Along the way, notice the boundary stele on a distant cliff, marking the edge of the agricultural land that was claimed by Tell el-Amarna, across the river.
The necropolis
For millennia, the necropolis at Tuna al-Gabel was a cult-centre where pilgrims gave homage to Thoth by paying the priests to embalm ibises – over two million were sacrificed, mostly bred for the chop.
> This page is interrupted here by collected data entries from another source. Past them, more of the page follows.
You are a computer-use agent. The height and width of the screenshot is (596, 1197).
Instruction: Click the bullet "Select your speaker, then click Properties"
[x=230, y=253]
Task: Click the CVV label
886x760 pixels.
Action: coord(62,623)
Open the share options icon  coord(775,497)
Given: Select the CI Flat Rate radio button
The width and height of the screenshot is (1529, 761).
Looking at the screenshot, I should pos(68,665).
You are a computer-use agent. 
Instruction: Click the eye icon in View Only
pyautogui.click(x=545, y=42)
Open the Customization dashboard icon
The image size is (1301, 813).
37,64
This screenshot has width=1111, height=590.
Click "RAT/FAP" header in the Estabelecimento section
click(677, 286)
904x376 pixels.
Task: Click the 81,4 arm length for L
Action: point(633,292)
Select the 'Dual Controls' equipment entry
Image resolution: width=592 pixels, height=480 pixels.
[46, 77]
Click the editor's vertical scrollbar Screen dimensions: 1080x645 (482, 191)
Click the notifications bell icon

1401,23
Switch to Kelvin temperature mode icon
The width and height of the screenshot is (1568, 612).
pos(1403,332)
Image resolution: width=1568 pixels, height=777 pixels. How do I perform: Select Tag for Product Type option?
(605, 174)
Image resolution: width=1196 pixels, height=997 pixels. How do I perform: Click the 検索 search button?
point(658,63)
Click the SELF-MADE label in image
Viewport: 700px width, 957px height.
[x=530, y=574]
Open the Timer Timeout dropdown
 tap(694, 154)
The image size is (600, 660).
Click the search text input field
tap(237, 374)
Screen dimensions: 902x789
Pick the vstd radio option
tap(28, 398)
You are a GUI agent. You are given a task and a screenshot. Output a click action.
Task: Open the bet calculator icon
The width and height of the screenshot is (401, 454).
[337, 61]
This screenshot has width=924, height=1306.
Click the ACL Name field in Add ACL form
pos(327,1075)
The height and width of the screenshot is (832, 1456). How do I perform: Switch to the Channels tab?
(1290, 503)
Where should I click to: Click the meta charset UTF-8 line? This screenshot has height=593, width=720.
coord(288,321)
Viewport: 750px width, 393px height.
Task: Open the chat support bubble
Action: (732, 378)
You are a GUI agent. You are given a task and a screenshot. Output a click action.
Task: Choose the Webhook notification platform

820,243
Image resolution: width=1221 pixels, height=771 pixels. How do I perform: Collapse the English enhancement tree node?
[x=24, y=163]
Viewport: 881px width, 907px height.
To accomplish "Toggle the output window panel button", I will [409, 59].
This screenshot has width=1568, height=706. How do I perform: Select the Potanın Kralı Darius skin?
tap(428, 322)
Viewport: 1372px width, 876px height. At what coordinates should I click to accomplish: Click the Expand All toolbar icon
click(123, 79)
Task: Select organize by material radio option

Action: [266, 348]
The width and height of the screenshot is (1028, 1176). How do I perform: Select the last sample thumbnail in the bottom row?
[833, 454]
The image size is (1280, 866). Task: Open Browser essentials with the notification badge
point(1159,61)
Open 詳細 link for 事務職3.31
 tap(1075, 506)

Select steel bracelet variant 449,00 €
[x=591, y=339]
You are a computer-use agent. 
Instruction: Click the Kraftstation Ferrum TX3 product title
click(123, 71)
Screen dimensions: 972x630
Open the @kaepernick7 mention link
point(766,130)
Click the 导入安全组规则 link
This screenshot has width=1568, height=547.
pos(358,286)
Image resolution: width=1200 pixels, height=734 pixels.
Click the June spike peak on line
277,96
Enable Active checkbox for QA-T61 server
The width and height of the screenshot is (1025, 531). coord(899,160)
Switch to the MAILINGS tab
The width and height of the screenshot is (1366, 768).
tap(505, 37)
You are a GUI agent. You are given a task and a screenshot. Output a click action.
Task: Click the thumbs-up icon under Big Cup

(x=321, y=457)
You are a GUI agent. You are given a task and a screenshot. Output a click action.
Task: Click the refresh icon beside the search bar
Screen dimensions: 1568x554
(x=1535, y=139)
Today, it’s awash with sand, wind-rippled drifts casting its angular mausolea into high relief, but obscuring other features. Past the resthouse at the entrance (which sells drinks and has toilets), a path to the right leads to the catacombs, which some believe stretch as far as Hermopolis. The accessible portion consists of rough-hewn corridors with blocked-off side passages, where the mummified baboons, which were sacred to Thoth, and ibises were stacked (a few bandages remain). A shrine near the ladder contains a baboon fetish and a pathetic-looking baboon mummy. You can also see the limestone sarcophagus of a high priest of mummification.
Tomb of Petosiris
Further along the main track from the necropolis are several mausolea excavated by Gustav Lefebvre in 1920. The finest is the Tomb of Petosiris, High Priest of Thoth (whose coffin is in the Egyptian Museum in Cairo), dating from 350 BC. Its vestibule walls depict traditional activities such as brick-making, sewing and reaping, milking, husbandry and wine-making – with all the figures wearing Greek costume. Inside the tomb are colourful scenes from the Book of Gates and the Book of the Dead. The most vivid scene (on the right-hand wall near the back) shows nine baboons, twelve women and a dozen cobras, each set representing a temporal cycle. Notice the Nubians at the bottom of the opposite wall.
The Well
In the desert off to the right you’ll spot some columns from the Temple of Thoth that once dominated the site. More impressive, however, is the ancient well that used to supply the necropolis and its sacred aviary with fresh water, drawn up from 70m below the desert by a huge waterwheel which still exists, though it no longer works. A spiral staircase gives access to the well-head.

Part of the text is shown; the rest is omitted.